**WORK INSTRUCTIONS**
Even if a line seems odd, print it as it is, and include every record.

*** DATASET CONTENT ***

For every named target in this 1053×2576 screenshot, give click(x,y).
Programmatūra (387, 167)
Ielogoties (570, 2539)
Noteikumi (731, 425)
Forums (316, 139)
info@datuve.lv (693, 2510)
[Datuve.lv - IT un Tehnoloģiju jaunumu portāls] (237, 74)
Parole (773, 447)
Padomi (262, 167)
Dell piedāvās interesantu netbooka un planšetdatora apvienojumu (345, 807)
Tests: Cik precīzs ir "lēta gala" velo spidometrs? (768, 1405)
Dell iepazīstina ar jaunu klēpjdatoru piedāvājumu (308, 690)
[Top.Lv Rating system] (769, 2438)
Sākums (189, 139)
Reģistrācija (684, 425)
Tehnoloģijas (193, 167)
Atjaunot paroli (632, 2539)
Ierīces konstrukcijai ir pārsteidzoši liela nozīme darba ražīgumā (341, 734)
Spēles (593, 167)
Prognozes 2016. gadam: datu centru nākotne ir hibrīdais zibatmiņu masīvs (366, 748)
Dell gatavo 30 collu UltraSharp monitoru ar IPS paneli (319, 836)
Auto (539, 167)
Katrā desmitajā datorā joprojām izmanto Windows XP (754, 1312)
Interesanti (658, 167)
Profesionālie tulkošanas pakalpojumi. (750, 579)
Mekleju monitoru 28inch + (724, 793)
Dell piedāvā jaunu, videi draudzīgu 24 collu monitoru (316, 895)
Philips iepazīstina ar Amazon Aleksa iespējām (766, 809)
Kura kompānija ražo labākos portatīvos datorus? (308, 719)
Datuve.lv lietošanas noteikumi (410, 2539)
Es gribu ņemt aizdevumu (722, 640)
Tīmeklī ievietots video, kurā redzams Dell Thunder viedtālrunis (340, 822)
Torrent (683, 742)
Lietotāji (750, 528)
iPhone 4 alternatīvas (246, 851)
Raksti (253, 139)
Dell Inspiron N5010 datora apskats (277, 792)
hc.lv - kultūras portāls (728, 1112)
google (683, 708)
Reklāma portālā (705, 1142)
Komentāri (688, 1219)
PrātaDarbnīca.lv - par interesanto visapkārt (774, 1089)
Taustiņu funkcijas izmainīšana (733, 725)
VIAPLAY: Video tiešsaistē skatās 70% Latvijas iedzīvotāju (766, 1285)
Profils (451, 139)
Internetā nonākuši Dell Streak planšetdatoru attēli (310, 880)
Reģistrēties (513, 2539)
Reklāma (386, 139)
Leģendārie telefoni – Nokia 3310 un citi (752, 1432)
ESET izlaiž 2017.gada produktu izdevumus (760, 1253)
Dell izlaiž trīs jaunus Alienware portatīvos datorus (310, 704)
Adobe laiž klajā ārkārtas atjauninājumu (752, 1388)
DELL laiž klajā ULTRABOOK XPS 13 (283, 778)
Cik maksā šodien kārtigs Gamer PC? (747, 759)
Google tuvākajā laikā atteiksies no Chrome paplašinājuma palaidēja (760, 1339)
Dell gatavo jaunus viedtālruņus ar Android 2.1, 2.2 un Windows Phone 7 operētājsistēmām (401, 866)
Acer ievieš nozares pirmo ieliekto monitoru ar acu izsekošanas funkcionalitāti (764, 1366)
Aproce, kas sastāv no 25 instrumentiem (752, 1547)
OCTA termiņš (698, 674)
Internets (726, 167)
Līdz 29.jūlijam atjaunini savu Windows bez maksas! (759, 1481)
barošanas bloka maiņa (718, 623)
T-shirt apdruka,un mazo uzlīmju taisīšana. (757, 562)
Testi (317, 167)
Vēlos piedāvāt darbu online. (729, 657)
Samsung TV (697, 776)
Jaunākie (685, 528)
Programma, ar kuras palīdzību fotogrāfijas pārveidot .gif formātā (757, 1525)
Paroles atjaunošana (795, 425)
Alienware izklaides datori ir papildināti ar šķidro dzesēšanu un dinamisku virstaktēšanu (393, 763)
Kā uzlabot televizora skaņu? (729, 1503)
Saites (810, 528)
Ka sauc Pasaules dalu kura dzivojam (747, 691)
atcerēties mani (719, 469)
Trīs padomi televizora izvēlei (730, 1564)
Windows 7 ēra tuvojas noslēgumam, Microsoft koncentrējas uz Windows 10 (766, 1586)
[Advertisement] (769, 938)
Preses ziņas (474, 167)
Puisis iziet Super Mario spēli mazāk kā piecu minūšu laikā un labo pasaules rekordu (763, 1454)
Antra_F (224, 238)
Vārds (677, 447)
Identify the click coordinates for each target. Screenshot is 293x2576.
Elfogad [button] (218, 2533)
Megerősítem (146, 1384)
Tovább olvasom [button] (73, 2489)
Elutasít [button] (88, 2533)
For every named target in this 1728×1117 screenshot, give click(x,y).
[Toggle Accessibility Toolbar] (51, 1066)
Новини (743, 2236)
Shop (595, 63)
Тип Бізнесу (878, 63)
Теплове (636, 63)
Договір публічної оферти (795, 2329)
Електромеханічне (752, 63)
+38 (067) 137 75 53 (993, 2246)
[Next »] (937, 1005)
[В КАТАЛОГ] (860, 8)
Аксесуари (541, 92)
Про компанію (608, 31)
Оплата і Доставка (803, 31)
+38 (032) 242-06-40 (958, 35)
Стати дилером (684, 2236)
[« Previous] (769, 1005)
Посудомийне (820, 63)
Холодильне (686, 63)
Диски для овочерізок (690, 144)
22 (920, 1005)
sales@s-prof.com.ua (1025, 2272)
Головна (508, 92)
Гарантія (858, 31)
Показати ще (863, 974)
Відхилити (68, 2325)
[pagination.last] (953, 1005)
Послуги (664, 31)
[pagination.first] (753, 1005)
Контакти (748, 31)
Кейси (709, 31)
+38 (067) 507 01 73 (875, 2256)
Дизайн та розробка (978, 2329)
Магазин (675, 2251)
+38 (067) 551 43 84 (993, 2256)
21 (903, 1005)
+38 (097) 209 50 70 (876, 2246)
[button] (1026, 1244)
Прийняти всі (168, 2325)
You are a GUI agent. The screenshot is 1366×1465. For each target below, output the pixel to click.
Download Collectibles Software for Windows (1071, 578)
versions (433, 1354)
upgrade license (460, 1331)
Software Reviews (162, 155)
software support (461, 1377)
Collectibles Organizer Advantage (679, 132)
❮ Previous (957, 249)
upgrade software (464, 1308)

*** End of DATASET CONTENT ***

**OUTPUT OF THE TASK**
For every named target in this 1053×2576 screenshot, give click(x,y).
Programmatūra (387, 167)
Ielogoties (570, 2539)
Noteikumi (731, 425)
Forums (316, 139)
info@datuve.lv (693, 2510)
[Datuve.lv - IT un Tehnoloģiju jaunumu portāls] (237, 74)
Parole (773, 447)
Padomi (262, 167)
Dell piedāvās interesantu netbooka un planšetdatora apvienojumu (345, 807)
Tests: Cik precīzs ir "lēta gala" velo spidometrs? (768, 1405)
Dell iepazīstina ar jaunu klēpjdatoru piedāvājumu (308, 690)
[Top.Lv Rating system] (769, 2438)
Sākums (189, 139)
Reģistrācija (684, 425)
Tehnoloģijas (193, 167)
Atjaunot paroli (632, 2539)
Ierīces konstrukcijai ir pārsteidzoši liela nozīme darba ražīgumā (341, 734)
Spēles (593, 167)
Prognozes 2016. gadam: datu centru nākotne ir hibrīdais zibatmiņu masīvs (366, 748)
Dell gatavo 30 collu UltraSharp monitoru ar IPS paneli (319, 836)
Auto (539, 167)
Katrā desmitajā datorā joprojām izmanto Windows XP (754, 1312)
Interesanti (658, 167)
Profesionālie tulkošanas pakalpojumi. (750, 579)
Mekleju monitoru 28inch + (724, 793)
Dell piedāvā jaunu, videi draudzīgu 24 collu monitoru (316, 895)
Philips iepazīstina ar Amazon Aleksa iespējām (766, 809)
Kura kompānija ražo labākos portatīvos datorus? (308, 719)
Datuve.lv lietošanas noteikumi (410, 2539)
Es gribu ņemt aizdevumu (722, 640)
Tīmeklī ievietots video, kurā redzams Dell Thunder viedtālrunis (340, 822)
Torrent (683, 742)
Lietotāji (750, 528)
iPhone 4 alternatīvas (246, 851)
Raksti (253, 139)
Dell Inspiron N5010 datora apskats (277, 792)
hc.lv - kultūras portāls (728, 1112)
google (683, 708)
Reklāma portālā (705, 1142)
Komentāri (688, 1219)
PrātaDarbnīca.lv - par interesanto visapkārt (774, 1089)
Taustiņu funkcijas izmainīšana (733, 725)
VIAPLAY: Video tiešsaistē skatās 70% Latvijas iedzīvotāju (766, 1285)
Profils (451, 139)
Internetā nonākuši Dell Streak planšetdatoru attēli (310, 880)
Reģistrēties (513, 2539)
Reklāma (386, 139)
Leģendārie telefoni – Nokia 3310 un citi (752, 1432)
ESET izlaiž 2017.gada produktu izdevumus (760, 1253)
Dell izlaiž trīs jaunus Alienware portatīvos datorus (310, 704)
Adobe laiž klajā ārkārtas atjauninājumu (752, 1388)
DELL laiž klajā ULTRABOOK XPS 13 (283, 778)
Cik maksā šodien kārtigs Gamer PC? (747, 759)
Google tuvākajā laikā atteiksies no Chrome paplašinājuma palaidēja (760, 1339)
Dell gatavo jaunus viedtālruņus ar Android 2.1, 2.2 un Windows Phone 7 operētājsistēmām (401, 866)
Acer ievieš nozares pirmo ieliekto monitoru ar acu izsekošanas funkcionalitāti (764, 1366)
Aproce, kas sastāv no 25 instrumentiem (752, 1547)
OCTA termiņš (698, 674)
Internets (726, 167)
Līdz 29.jūlijam atjaunini savu Windows bez maksas! (759, 1481)
barošanas bloka maiņa (718, 623)
T-shirt apdruka,un mazo uzlīmju taisīšana. (757, 562)
Testi (317, 167)
Vēlos piedāvāt darbu online. (729, 657)
Samsung TV (697, 776)
Jaunākie (685, 528)
Programma, ar kuras palīdzību fotogrāfijas pārveidot .gif formātā (757, 1525)
Paroles atjaunošana (795, 425)
Alienware izklaides datori ir papildināti ar šķidro dzesēšanu un dinamisku virstaktēšanu (393, 763)
Kā uzlabot televizora skaņu? (729, 1503)
Saites (810, 528)
Ka sauc Pasaules dalu kura dzivojam (747, 691)
atcerēties mani (719, 469)
Trīs padomi televizora izvēlei (730, 1564)
Windows 7 ēra tuvojas noslēgumam, Microsoft koncentrējas uz Windows 10 (766, 1586)
[Advertisement] (769, 938)
Preses ziņas (474, 167)
Puisis iziet Super Mario spēli mazāk kā piecu minūšu laikā un labo pasaules rekordu (763, 1454)
Antra_F (224, 238)
Vārds (677, 447)
Identify the click coordinates for each target. Screenshot is 293x2576.
Elfogad [button] (218, 2533)
Megerősítem (146, 1384)
Tovább olvasom [button] (73, 2489)
Elutasít [button] (88, 2533)
For every named target in this 1728×1117 screenshot, give click(x,y).
[Toggle Accessibility Toolbar] (51, 1066)
Новини (743, 2236)
Shop (595, 63)
Тип Бізнесу (878, 63)
Теплове (636, 63)
Договір публічної оферти (795, 2329)
Електромеханічне (752, 63)
+38 (067) 137 75 53 (993, 2246)
[Next »] (937, 1005)
[В КАТАЛОГ] (860, 8)
Аксесуари (541, 92)
Про компанію (608, 31)
Оплата і Доставка (803, 31)
+38 (032) 242-06-40 (958, 35)
Стати дилером (684, 2236)
[« Previous] (769, 1005)
Посудомийне (820, 63)
Холодильне (686, 63)
Диски для овочерізок (690, 144)
22 (920, 1005)
sales@s-prof.com.ua (1025, 2272)
Головна (508, 92)
Гарантія (858, 31)
Показати ще (863, 974)
Відхилити (68, 2325)
[pagination.last] (953, 1005)
Послуги (664, 31)
[pagination.first] (753, 1005)
Контакти (748, 31)
Кейси (709, 31)
+38 (067) 507 01 73 (875, 2256)
Дизайн та розробка (978, 2329)
Магазин (675, 2251)
+38 (067) 551 43 84 (993, 2256)
21 (903, 1005)
+38 (097) 209 50 70 (876, 2246)
[button] (1026, 1244)
Прийняти всі (168, 2325)
You are a GUI agent. The screenshot is 1366×1465. For each target below, output the pixel to click.
Download Collectibles Software for Windows (1071, 578)
versions (433, 1354)
upgrade license (460, 1331)
Software Reviews (162, 155)
software support (461, 1377)
Collectibles Organizer Advantage (679, 132)
❮ Previous (957, 249)
upgrade software (464, 1308)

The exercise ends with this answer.